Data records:
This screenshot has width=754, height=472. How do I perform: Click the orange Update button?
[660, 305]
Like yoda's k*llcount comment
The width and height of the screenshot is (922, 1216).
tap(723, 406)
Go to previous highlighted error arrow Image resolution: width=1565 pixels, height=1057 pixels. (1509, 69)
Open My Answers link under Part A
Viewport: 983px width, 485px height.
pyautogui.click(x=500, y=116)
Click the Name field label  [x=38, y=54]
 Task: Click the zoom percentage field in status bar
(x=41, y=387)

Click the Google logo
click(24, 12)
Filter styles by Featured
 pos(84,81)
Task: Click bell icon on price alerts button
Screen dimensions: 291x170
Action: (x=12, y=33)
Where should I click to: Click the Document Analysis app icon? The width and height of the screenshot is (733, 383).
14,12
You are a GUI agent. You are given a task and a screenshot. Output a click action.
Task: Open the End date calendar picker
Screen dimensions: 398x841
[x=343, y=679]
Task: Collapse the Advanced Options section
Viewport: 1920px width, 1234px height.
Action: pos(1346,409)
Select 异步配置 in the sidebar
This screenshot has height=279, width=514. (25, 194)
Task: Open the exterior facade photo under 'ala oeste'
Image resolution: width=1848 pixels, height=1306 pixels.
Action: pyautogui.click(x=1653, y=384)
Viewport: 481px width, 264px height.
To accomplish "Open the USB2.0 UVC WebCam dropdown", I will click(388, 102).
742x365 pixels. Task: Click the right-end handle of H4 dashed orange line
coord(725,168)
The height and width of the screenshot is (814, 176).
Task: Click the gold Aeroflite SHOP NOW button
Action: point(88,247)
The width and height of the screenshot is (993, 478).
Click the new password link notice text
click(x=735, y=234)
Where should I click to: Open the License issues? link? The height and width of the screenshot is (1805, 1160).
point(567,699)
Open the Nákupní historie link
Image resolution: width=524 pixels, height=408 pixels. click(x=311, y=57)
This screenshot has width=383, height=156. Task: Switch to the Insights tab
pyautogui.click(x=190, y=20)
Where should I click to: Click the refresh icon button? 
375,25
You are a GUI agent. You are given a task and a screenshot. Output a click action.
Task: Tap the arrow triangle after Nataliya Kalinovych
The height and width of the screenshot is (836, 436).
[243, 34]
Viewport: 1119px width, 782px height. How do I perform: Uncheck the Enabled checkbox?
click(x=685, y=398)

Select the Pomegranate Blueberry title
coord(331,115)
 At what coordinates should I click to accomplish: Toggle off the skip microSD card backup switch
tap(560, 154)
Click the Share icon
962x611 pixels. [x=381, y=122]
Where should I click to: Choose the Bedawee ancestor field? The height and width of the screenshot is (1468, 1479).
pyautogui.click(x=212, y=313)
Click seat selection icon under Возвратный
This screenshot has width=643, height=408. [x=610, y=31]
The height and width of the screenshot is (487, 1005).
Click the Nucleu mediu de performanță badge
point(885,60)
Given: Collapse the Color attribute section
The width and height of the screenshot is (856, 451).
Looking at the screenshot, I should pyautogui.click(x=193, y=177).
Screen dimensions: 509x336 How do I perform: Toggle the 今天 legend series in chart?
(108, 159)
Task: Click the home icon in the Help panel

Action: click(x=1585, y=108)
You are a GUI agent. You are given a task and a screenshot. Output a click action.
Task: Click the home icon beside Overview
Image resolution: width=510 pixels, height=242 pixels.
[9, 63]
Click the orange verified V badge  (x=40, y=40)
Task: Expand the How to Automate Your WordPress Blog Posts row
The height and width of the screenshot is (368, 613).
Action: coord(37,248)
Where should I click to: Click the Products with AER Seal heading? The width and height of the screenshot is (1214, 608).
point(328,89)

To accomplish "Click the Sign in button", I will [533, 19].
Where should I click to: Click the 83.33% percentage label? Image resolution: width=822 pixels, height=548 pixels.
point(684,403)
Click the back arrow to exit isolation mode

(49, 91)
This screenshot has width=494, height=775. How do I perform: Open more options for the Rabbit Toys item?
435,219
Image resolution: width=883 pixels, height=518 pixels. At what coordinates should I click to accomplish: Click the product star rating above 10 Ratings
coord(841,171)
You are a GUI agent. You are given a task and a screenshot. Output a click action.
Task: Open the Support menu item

### Exercise objective
Reproduce every one of the rows above word for word, without changing anything.

### Exercise result
This screenshot has width=754, height=472. How do I perform: Click the orange Update button?
[660, 305]
Like yoda's k*llcount comment
The width and height of the screenshot is (922, 1216).
tap(723, 406)
Go to previous highlighted error arrow Image resolution: width=1565 pixels, height=1057 pixels. (1509, 69)
Open My Answers link under Part A
Viewport: 983px width, 485px height.
pyautogui.click(x=500, y=116)
Click the Name field label  [x=38, y=54]
 Task: Click the zoom percentage field in status bar
(x=41, y=387)

Click the Google logo
click(24, 12)
Filter styles by Featured
 pos(84,81)
Task: Click bell icon on price alerts button
Screen dimensions: 291x170
Action: (x=12, y=33)
Where should I click to: Click the Document Analysis app icon? The width and height of the screenshot is (733, 383).
14,12
You are a GUI agent. You are given a task and a screenshot. Output a click action.
Task: Open the End date calendar picker
Screen dimensions: 398x841
[x=343, y=679]
Task: Collapse the Advanced Options section
Viewport: 1920px width, 1234px height.
Action: pos(1346,409)
Select 异步配置 in the sidebar
This screenshot has height=279, width=514. (25, 194)
Task: Open the exterior facade photo under 'ala oeste'
Image resolution: width=1848 pixels, height=1306 pixels.
Action: pyautogui.click(x=1653, y=384)
Viewport: 481px width, 264px height.
To accomplish "Open the USB2.0 UVC WebCam dropdown", I will click(388, 102).
742x365 pixels. Task: Click the right-end handle of H4 dashed orange line
coord(725,168)
The height and width of the screenshot is (814, 176).
Task: Click the gold Aeroflite SHOP NOW button
Action: point(88,247)
The width and height of the screenshot is (993, 478).
Click the new password link notice text
click(x=735, y=234)
Where should I click to: Open the License issues? link? The height and width of the screenshot is (1805, 1160).
point(567,699)
Open the Nákupní historie link
Image resolution: width=524 pixels, height=408 pixels. click(x=311, y=57)
This screenshot has width=383, height=156. Task: Switch to the Insights tab
pyautogui.click(x=190, y=20)
Where should I click to: Click the refresh icon button? 
375,25
You are a GUI agent. You are given a task and a screenshot. Output a click action.
Task: Tap the arrow triangle after Nataliya Kalinovych
The height and width of the screenshot is (836, 436).
[243, 34]
Viewport: 1119px width, 782px height. How do I perform: Uncheck the Enabled checkbox?
click(x=685, y=398)

Select the Pomegranate Blueberry title
coord(331,115)
 At what coordinates should I click to accomplish: Toggle off the skip microSD card backup switch
tap(560, 154)
Click the Share icon
962x611 pixels. [x=381, y=122]
Where should I click to: Choose the Bedawee ancestor field? The height and width of the screenshot is (1468, 1479).
pyautogui.click(x=212, y=313)
Click seat selection icon under Возвратный
This screenshot has width=643, height=408. [x=610, y=31]
The height and width of the screenshot is (487, 1005).
Click the Nucleu mediu de performanță badge
point(885,60)
Given: Collapse the Color attribute section
The width and height of the screenshot is (856, 451).
Looking at the screenshot, I should pyautogui.click(x=193, y=177).
Screen dimensions: 509x336 How do I perform: Toggle the 今天 legend series in chart?
(108, 159)
Task: Click the home icon in the Help panel

Action: click(x=1585, y=108)
You are a GUI agent. You are given a task and a screenshot. Output a click action.
Task: Click the home icon beside Overview
Image resolution: width=510 pixels, height=242 pixels.
[9, 63]
Click the orange verified V badge  (x=40, y=40)
Task: Expand the How to Automate Your WordPress Blog Posts row
The height and width of the screenshot is (368, 613).
Action: coord(37,248)
Where should I click to: Click the Products with AER Seal heading? The width and height of the screenshot is (1214, 608).
point(328,89)

To accomplish "Click the Sign in button", I will [533, 19].
Where should I click to: Click the 83.33% percentage label? Image resolution: width=822 pixels, height=548 pixels.
point(684,403)
Click the back arrow to exit isolation mode

(49, 91)
This screenshot has width=494, height=775. How do I perform: Open more options for the Rabbit Toys item?
435,219
Image resolution: width=883 pixels, height=518 pixels. At what coordinates should I click to accomplish: Click the product star rating above 10 Ratings
coord(841,171)
You are a GUI agent. You are given a task and a screenshot. Output a click action.
Task: Open the Support menu item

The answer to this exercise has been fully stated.